5. Checking Disk Usage
Assess disk space consumed by images, containers, and volumes:
docker system df
6. Pushing Images to Docker Hub
Log in to Docker Hub:
docker login
Retag your image with your Docker Hub username (replace
<username>
):docker tag httpd:kodekloudv1 <username>/httpd:kodekloudv1
Push the image:
docker push <username>/httpd:kodekloudv1
Warning
If you try docker push httpd:kodekloudv1
without your username, you’ll get an “access denied” error. Always retag with your Docker Hub namespace.
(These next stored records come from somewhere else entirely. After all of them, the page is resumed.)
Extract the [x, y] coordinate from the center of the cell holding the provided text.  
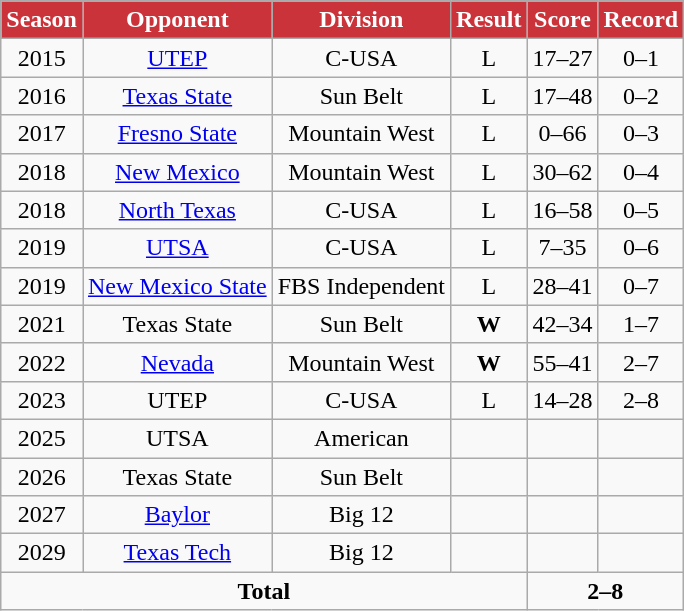
Fresno State [177, 134]
16–58 [562, 210]
0–6 [641, 248]
0–66 [562, 134]
1–7 [641, 324]
0–1 [641, 58]
Total [264, 591]
Nevada [177, 362]
0–4 [641, 172]
2023 [42, 400]
American [361, 438]
2029 [42, 553]
2015 [42, 58]
2027 [42, 515]
55–41 [562, 362]
2026 [42, 477]
0–5 [641, 210]
Division [361, 20]
Texas Tech [177, 553]
Record [641, 20]
Score [562, 20]
17–48 [562, 96]
28–41 [562, 286]
Opponent [177, 20]
2016 [42, 96]
2–7 [641, 362]
2017 [42, 134]
17–27 [562, 58]
New Mexico [177, 172]
Season [42, 20]
2025 [42, 438]
North Texas [177, 210]
14–28 [562, 400]
2021 [42, 324]
0–2 [641, 96]
0–3 [641, 134]
Result [489, 20]
New Mexico State [177, 286]
7–35 [562, 248]
30–62 [562, 172]
Baylor [177, 515]
42–34 [562, 324]
0–7 [641, 286]
FBS Independent [361, 286]
2022 [42, 362]
Search for the cell housing the specified text and yield its (x, y) center coordinate. 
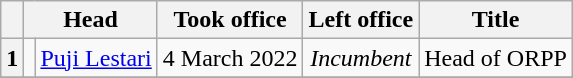
Head (90, 20)
Title (496, 20)
Head of ORPP (496, 58)
4 March 2022 (230, 58)
Incumbent (361, 58)
Left office (361, 20)
Took office (230, 20)
Puji Lestari (96, 58)
1 (12, 58)
Return [X, Y] of the center of cell containing provided text 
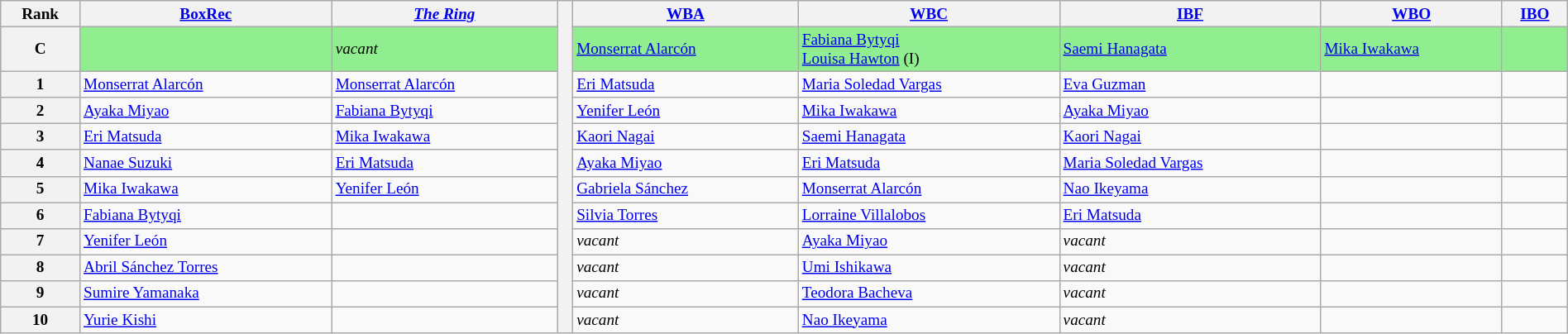
10 [41, 320]
4 [41, 163]
Teodora Bacheva [929, 294]
3 [41, 137]
Fabiana Bytyqi Louisa Hawton (I) [929, 49]
BoxRec [205, 14]
Yurie Kishi [205, 320]
WBO [1412, 14]
The Ring [445, 14]
Rank [41, 14]
5 [41, 189]
Abril Sánchez Torres [205, 268]
C [41, 49]
7 [41, 241]
Sumire Yamanaka [205, 294]
WBA [686, 14]
9 [41, 294]
2 [41, 111]
Gabriela Sánchez [686, 189]
WBC [929, 14]
6 [41, 216]
Eva Guzman [1190, 84]
Silvia Torres [686, 216]
IBO [1535, 14]
Lorraine Villalobos [929, 216]
1 [41, 84]
8 [41, 268]
IBF [1190, 14]
Umi Ishikawa [929, 268]
Nanae Suzuki [205, 163]
Extract the (x, y) coordinate from the center of the cell holding the provided text.  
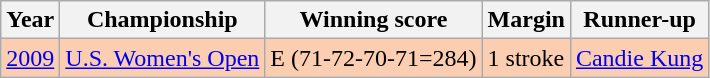
1 stroke (526, 58)
Championship (162, 20)
Candie Kung (639, 58)
2009 (30, 58)
Year (30, 20)
E (71-72-70-71=284) (374, 58)
U.S. Women's Open (162, 58)
Margin (526, 20)
Runner-up (639, 20)
Winning score (374, 20)
Pinpoint the cell where the given text exists, returning its [X, Y] midpoint coordinate. 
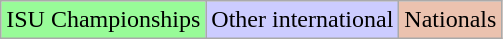
ISU Championships [104, 20]
Nationals [450, 20]
Other international [302, 20]
Capture the cell that displays the provided text and extract its [x, y] central coordinate. 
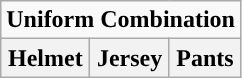
Jersey [130, 58]
Uniform Combination [121, 20]
Pants [204, 58]
Helmet [46, 58]
Extract the [X, Y] coordinate from the center of the cell holding the provided text.  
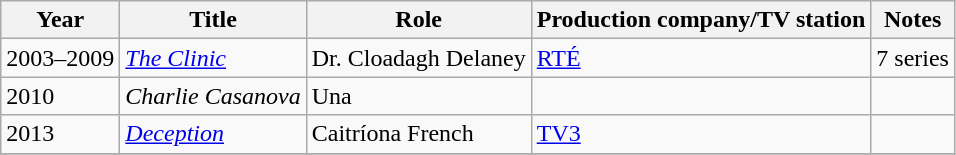
Caitríona French [418, 134]
The Clinic [213, 58]
Notes [913, 20]
RTÉ [701, 58]
TV3 [701, 134]
Title [213, 20]
2003–2009 [60, 58]
Production company/TV station [701, 20]
Una [418, 96]
Dr. Cloadagh Delaney [418, 58]
Charlie Casanova [213, 96]
Role [418, 20]
2010 [60, 96]
Year [60, 20]
7 series [913, 58]
Deception [213, 134]
2013 [60, 134]
Return (X, Y) of the center of cell containing provided text 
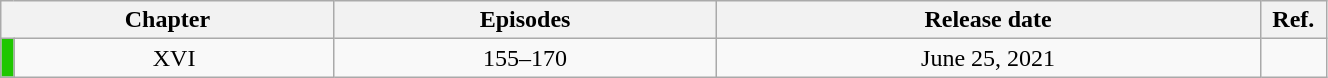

After a successful push, confirm locally:
docker image ls
You should see:
REPOSITORY TAG IMAGE ID CREATED SIZE
<username>/httpd kodekloudv1 eee6a6a3a3c9 9 days ago 107MB
On Docker Hub, navigate to your repositories to view it.
7. Removing Images
Locally
Remove a single tag:
docker image rm httpd:kodekloudv1
If the image ID is still referenced by other tags, remove all of them:
docker image rm httpd:alpine
docker image rm <username>/httpd:kodekloudv1
Confirm removal:
docker image ls
On Docker Hub
- Sign in to Docker Hub and go to your account.
- Select the repository to delete.
- Click Settings → Delete Repository.
- Type the repository name to confirm.
8. Inspecting and Exploring Images
- View an image’s layer history:
docker image history ubuntu
- Inspect detailed metadata:
docker image inspect httpd
9. Saving and Loading Images
Export an image to a tarball:
docker image save alpine:latest -o alpine-latest.tar
Remove the local image:
docker image rm alpine:latest
Load it back:
docker image load -i alpine-latest.tar
This is useful for air-gapped or offline transfers.
10. Exporting and Importing a Container Filesystem
- Run a container:
docker container run -itd --name test alpine
- Export its filesystem:
docker export test > test-container.tar
- Import as a new image:
docker image import test-container.tar test-image:latest
- Verify:
docker image ls
That covers image registry and operations with Docker Hub and CLI. Happy Dockering!